Die japanische Regierung hat gegen die Webseite der Olympischen Winterspiele 2018 in PyeongChang wegen der Nutzung der Bezeichnung Dokdo Einwände erhoben.
Das berichtete die japanische Nachrichtenagentur Kyodo am Freitag unter Berufung auf mehrere Quellen.
Das japanische Außenministerium habe von der südkoreanischen Regierung Maßnahmen dagegen gefordert, dass auf der Webseite die Felseninseln im Meer zwischen Korea und Japan als südkoreanisches Territorium „Dokdo“ bezeichnet würden.
Ein japanischer Regierungsvertreter sagte, Tokio habe erneut die Position übermittelt, dass die Inselchen, die Japan als Takeshima bezeichnet, Japans Gebiet seien.
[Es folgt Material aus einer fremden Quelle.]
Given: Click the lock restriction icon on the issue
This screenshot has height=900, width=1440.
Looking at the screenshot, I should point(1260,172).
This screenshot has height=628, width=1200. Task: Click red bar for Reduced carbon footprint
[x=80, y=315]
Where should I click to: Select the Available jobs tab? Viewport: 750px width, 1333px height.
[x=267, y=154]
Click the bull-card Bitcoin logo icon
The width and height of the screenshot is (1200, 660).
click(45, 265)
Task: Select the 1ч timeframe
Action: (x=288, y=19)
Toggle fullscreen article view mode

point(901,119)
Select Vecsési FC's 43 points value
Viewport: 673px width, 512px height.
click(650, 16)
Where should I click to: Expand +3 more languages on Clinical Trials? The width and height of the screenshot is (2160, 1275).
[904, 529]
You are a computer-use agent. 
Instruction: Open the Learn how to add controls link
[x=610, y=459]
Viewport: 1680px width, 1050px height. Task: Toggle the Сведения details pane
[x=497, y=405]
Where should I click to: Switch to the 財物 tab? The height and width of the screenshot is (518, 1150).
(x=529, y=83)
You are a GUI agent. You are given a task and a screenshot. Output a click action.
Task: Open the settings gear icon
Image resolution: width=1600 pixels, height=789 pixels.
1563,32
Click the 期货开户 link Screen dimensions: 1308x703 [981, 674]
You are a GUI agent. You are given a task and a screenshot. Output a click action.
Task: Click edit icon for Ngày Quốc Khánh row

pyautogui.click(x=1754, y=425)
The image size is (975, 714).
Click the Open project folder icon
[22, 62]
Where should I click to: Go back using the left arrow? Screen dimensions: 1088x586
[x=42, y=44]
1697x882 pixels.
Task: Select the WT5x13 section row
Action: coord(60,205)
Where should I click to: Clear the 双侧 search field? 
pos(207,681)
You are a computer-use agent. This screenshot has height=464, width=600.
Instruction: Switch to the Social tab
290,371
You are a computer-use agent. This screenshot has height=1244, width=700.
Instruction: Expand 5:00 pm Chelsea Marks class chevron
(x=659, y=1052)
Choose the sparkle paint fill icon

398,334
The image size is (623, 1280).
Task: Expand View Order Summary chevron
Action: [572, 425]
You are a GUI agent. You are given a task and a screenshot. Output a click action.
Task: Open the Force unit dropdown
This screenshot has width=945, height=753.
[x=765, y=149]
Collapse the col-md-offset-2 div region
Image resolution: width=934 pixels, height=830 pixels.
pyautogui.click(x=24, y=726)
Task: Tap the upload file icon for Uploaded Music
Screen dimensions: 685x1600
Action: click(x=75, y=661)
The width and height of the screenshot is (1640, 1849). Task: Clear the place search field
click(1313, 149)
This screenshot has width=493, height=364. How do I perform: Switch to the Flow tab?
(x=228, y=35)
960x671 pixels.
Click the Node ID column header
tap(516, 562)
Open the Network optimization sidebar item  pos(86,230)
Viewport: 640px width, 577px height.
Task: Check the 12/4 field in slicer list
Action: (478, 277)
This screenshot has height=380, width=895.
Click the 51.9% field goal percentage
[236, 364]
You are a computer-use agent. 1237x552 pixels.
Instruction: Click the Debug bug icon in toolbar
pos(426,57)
Auch sei die Meinung zum Ausdruck gebracht worden, dass der Verweis auf Dokdo auf der Webseite gegen die Olympische Charta verstoße, die politische Erklärungen verbiete, hieß es.
Die japanische Forderung wird voraussichtlich die zuletzt in den Beziehungen zwischen Südkorea und Japan herrschenden Spannungen verstärken. Tokio hatte am 9. Januar aus Protest gegen eine Statue zum Gedenken an die Opfer der Sexsklaverei der japanischen Armee in Busan seinen Botschafter in Seoul und den Generalkonsul in Busan zurückbeordert. Beide sind bisher nicht zu ihren Einsatzorten zurückgekehrt.